Die Deflation werde dem Euroraum ökonomisch das Genick brechen, heißt es nicht selten. Und warum? Zwei Argumente hört man: Erstens wird bei einem sinkenden Preisniveau die reale Schuldenlast der finanziell angeschlagenen Krisenländer größer. Zweitens, so heißt es, führe eine Deflation in eine wirtschaftliche Abwärtsspirale. Verbraucher verschieben Ausgaben, weil sie auf weiter sinkende Preise hoffen. Auch EZB-Chef Mario Draghi hat diese These von der spekulativen Konsumzurückhaltung schon vorgebracht. Aber stimmt sie denn wirklich?
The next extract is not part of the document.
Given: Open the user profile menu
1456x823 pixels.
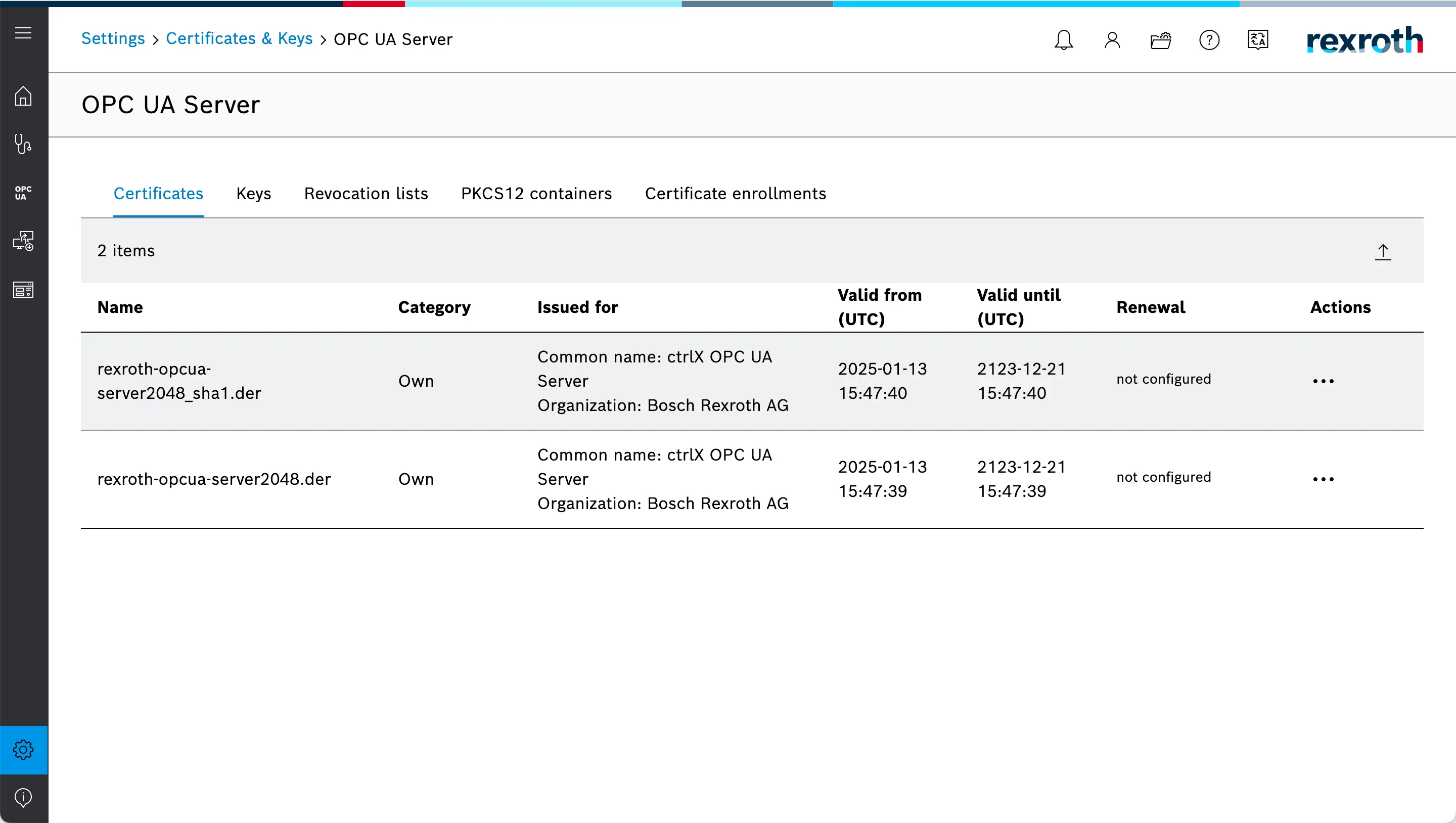Looking at the screenshot, I should [1112, 40].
Die These steht auf wackeligen Beinen. Das zeigt eine neue empirische Studie des Instituts für Weltwirtschaft (IfW): Eine fallende Nachfrage bei sinkenden Preisen ist keineswegs die Regel, sondern eher die Ausnahme. In der Realität ist häufiger eine steigende Nachfrage bei sinkenden Preisen zu beobachten. Die Kieler Ökonomen Henning Klodt und Anna Hartmann haben dazu teils unveröffentlichte Zeitreihen des Statistischen Bundesamtes untersucht, das detailliert die Preisentwicklung der verschiedensten Waren erfasst.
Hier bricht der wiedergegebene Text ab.